Stanford slashes sailing program

Published on July 8th, 2020

Stanford University, which has long boasted one of the most robust collections of varsity sports in the country, will cut 11 of its varsity programs at the conclusion of the 2020-21 academic year as it deals with the ongoing financial ramifications of the coronavirus pandemic.

Located in Northern California, the 11 sports that will be discontinued are men’s and women’s fencing, field hockey, lightweight rowing, men’s rowing, co-ed and women’s sailing, squash, synchronized swimming, men’s volleyball and wrestling.

The Stanford Sailing Team had four students earning 2019-2020 College All American awards, including the rare coup of team members Jack Parkin ’21 and Michelle Lahrkamp ’23 claiming the highest individual honors of College Sailor of the Year and Women’s Sailor of the Year, respectively.

While completing the fall schedule, the 2019-2020 Sailing season was cancelled on March 13 before the spring events began. The Stanford Sailing Team, which flies extensively to the east coast for regattas, was in the spotlight last year when its sailing coach was convicted in the nationwide college bribery scandal.

• **SUPPLIED ENTRIES**:
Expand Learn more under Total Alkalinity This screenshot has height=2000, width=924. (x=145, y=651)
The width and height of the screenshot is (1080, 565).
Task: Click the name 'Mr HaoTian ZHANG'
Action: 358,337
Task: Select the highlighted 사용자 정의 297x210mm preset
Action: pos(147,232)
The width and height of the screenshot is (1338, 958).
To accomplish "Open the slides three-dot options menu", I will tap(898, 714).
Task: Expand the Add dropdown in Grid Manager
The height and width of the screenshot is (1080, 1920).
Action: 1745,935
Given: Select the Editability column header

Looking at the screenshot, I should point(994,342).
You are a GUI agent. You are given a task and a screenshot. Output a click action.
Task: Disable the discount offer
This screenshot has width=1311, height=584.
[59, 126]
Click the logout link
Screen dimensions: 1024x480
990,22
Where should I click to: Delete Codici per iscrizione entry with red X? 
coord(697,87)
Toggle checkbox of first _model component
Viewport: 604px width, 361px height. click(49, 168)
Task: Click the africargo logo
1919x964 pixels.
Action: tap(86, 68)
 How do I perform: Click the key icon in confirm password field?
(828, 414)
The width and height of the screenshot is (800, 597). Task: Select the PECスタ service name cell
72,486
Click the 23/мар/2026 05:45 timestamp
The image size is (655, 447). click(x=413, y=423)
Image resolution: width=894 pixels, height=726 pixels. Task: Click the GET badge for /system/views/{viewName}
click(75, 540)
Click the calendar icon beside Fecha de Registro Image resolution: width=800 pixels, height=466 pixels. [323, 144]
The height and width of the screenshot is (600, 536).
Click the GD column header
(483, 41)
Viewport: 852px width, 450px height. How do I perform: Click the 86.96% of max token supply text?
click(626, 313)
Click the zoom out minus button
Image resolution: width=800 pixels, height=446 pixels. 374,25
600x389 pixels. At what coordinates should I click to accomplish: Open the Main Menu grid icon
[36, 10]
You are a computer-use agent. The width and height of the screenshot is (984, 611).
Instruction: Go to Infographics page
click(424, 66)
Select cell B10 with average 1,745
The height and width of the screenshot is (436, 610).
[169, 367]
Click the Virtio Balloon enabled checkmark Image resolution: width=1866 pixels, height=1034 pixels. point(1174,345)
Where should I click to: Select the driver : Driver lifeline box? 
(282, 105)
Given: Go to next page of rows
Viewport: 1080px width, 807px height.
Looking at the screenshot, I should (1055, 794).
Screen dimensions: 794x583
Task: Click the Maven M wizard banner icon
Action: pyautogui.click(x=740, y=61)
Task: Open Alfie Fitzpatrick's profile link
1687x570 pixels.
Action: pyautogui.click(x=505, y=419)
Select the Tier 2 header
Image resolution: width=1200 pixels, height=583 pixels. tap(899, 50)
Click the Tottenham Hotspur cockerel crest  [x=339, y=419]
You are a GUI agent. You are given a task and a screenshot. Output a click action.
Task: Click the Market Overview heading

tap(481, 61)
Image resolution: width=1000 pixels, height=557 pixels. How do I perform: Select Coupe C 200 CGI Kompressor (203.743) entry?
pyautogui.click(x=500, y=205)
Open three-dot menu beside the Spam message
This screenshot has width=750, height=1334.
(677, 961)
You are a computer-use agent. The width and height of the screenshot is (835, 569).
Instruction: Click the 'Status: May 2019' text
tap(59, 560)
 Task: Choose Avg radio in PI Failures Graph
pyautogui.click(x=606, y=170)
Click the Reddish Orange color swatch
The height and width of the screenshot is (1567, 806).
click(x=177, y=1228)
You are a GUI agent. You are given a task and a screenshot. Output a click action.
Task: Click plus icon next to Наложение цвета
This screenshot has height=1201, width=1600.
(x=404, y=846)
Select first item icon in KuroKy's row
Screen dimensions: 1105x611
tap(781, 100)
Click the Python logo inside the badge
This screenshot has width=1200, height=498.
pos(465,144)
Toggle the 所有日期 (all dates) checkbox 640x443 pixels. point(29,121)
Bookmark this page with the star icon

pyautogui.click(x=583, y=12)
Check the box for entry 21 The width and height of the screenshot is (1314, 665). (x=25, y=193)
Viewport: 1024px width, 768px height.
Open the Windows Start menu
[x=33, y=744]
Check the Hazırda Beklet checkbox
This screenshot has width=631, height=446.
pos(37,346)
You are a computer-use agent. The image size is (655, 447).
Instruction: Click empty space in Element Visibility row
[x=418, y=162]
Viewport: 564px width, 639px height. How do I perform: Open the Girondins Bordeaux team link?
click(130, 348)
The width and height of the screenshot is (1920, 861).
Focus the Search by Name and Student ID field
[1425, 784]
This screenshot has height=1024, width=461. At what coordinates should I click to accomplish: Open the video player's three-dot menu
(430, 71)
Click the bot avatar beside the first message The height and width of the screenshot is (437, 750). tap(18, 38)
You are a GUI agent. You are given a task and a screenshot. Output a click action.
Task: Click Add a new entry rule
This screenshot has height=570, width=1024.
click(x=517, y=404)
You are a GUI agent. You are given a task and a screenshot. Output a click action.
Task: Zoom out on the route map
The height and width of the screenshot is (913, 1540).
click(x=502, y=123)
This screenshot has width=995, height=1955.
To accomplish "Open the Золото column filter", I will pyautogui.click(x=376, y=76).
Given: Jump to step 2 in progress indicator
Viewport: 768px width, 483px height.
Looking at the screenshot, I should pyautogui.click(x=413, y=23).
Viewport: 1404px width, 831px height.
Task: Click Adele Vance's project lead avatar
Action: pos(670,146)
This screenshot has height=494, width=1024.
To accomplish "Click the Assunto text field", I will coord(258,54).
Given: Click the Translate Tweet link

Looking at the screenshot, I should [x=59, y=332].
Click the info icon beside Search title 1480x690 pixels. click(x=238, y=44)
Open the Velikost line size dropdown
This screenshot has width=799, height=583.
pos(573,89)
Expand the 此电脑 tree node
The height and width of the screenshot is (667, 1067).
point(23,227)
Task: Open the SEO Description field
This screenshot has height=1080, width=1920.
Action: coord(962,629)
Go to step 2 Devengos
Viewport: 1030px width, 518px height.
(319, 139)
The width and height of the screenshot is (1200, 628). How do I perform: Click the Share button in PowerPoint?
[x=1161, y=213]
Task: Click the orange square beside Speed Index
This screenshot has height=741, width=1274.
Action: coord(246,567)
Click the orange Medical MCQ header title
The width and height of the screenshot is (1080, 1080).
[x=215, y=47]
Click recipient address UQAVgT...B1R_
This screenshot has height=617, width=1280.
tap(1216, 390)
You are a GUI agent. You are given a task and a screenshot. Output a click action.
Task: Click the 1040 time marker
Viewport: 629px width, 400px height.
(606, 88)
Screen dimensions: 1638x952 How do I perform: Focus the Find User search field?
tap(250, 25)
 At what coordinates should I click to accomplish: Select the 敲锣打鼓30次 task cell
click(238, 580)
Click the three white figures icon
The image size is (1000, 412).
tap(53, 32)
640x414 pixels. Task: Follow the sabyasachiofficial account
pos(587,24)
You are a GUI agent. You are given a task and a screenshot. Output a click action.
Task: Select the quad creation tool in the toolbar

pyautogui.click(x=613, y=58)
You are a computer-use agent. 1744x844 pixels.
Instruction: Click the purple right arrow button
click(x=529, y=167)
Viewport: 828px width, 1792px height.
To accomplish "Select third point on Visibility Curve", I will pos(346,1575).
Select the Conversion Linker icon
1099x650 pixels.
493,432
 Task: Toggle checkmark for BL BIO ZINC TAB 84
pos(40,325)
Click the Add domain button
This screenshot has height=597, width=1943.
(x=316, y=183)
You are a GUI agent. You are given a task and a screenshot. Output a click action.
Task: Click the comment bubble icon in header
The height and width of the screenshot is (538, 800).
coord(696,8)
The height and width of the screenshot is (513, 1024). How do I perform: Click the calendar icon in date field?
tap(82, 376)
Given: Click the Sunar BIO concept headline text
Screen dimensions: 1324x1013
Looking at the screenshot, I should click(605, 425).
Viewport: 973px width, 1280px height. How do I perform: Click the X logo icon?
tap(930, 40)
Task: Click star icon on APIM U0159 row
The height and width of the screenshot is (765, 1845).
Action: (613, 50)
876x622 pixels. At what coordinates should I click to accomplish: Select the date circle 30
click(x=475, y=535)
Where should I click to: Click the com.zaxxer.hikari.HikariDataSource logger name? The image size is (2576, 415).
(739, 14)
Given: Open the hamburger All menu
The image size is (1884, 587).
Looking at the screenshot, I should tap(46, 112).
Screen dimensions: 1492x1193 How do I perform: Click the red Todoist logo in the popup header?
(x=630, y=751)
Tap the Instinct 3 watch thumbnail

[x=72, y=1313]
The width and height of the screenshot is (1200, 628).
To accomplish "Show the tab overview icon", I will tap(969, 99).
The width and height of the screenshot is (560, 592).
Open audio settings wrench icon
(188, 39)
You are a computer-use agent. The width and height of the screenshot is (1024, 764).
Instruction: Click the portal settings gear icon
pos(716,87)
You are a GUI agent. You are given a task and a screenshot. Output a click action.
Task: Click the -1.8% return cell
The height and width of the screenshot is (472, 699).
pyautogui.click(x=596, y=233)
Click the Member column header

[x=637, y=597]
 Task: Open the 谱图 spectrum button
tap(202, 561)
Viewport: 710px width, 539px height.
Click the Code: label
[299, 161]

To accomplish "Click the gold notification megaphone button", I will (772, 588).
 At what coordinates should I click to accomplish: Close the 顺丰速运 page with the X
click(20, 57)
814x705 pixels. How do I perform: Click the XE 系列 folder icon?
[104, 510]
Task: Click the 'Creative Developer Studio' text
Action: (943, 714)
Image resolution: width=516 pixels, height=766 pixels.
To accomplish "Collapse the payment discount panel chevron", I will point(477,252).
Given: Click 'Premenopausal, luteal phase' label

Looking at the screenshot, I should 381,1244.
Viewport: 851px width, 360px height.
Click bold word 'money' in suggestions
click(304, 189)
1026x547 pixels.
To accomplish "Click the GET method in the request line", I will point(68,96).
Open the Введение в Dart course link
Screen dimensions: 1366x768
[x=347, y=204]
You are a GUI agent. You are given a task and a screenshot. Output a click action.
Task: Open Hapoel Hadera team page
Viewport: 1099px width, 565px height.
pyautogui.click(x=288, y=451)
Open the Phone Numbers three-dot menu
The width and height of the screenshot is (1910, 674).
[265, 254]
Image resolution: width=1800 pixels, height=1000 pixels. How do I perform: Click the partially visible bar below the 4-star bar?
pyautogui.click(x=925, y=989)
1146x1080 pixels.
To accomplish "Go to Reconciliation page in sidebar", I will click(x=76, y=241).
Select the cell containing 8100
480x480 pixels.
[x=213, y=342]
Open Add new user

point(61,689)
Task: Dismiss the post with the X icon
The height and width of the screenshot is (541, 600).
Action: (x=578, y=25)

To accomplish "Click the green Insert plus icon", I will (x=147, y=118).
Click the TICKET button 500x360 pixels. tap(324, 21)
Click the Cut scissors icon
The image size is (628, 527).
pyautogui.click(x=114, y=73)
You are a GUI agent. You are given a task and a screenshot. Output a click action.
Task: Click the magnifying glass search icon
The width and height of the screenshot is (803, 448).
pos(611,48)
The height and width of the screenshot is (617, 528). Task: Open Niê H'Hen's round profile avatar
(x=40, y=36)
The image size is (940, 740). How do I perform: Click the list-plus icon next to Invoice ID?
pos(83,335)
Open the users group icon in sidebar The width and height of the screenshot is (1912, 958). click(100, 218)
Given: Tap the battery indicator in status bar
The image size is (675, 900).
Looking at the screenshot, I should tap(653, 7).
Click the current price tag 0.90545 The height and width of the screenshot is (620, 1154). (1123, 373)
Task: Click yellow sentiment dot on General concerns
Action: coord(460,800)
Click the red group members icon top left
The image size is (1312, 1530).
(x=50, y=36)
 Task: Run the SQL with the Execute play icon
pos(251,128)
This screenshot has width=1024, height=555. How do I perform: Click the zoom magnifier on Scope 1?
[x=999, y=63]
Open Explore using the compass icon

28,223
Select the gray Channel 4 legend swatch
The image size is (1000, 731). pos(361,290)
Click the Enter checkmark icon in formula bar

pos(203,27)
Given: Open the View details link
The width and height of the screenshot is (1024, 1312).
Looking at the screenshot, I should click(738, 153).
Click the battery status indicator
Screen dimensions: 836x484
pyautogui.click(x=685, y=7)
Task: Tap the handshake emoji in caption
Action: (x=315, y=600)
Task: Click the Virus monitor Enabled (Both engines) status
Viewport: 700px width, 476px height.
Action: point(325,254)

• **TASK REQUIREMENTS**: In the article about Stanford's sailing program, on what date was the 2019-2020 sailing season canceled?

• **SOLUTION FOR THIS EXERCISE**: March 13